The satellite, called FalconEye 2, lifted off from the Guiana Space Center in Kourou, French Guiana, at 8:33 p.m. EST (10:33 p.m. local time and 0133 GMT on Wednesday, Dec. 2). The mission had been delayed for months in part due to a rocket issue that arose in early March, and in part due to the logistics associated with the coronavirus pandemic. Launch attempts on Sunday (Nov. 29) and Monday (Nov. 30) were delayed due to lightning and data-reception issues, respectively.
“The satellite is equipped with an Earth-observation payload, with very-high-resolution optical capabilities and completed by a ground system for monitoring, receiving and processing images,” Arianespace officials said of FalconEye 2 in a statement.

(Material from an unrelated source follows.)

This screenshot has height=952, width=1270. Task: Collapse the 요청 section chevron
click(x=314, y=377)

“[FalconEye 2] will have a dual mission: support the needs of UAE Armed Forces and provide commercial imagery for the market,” Arianespace added.

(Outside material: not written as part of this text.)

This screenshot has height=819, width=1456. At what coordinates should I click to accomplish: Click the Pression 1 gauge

The launch was Arianespace’s eighth of 2020. Three of those missions were lofted by Soyuz rockets, three by Ariane 5 boosters and two by the smaller Vega rocket, one of which failed to reach orbit earlier this month.
FalconEye 2’s predecessor, FalconEye 1, was lost in another Vega launch failure, in July 2019. Minutes after that liftoff, Vega suffered a major anomaly, causing the loss of both the rocket and FalconEye 1.
An investigation concluded that Vega’s second-stage motor likely caused the rocket to fail, according to results released in September 2019.
“The commission identified the anomaly’s most likely cause as a thermo-structural failure in the forward dome area of the Z23 motor,” European Space Agency officials wrote in a statement at the time. The Z23 engine is used in the second stage of the four-stage Vega, a rocket made for small- to medium-sized satellites.
Vega returned to flight this year with a successful launch in September before suffering another failure on Nov. 16, which resulted in the loss of satellites for France and Spain. The latest incident remains under investigation.
FalconEye 2 was moved from a Vega rocket to a Soyuz rocket in early 2020, according to SpaceNews.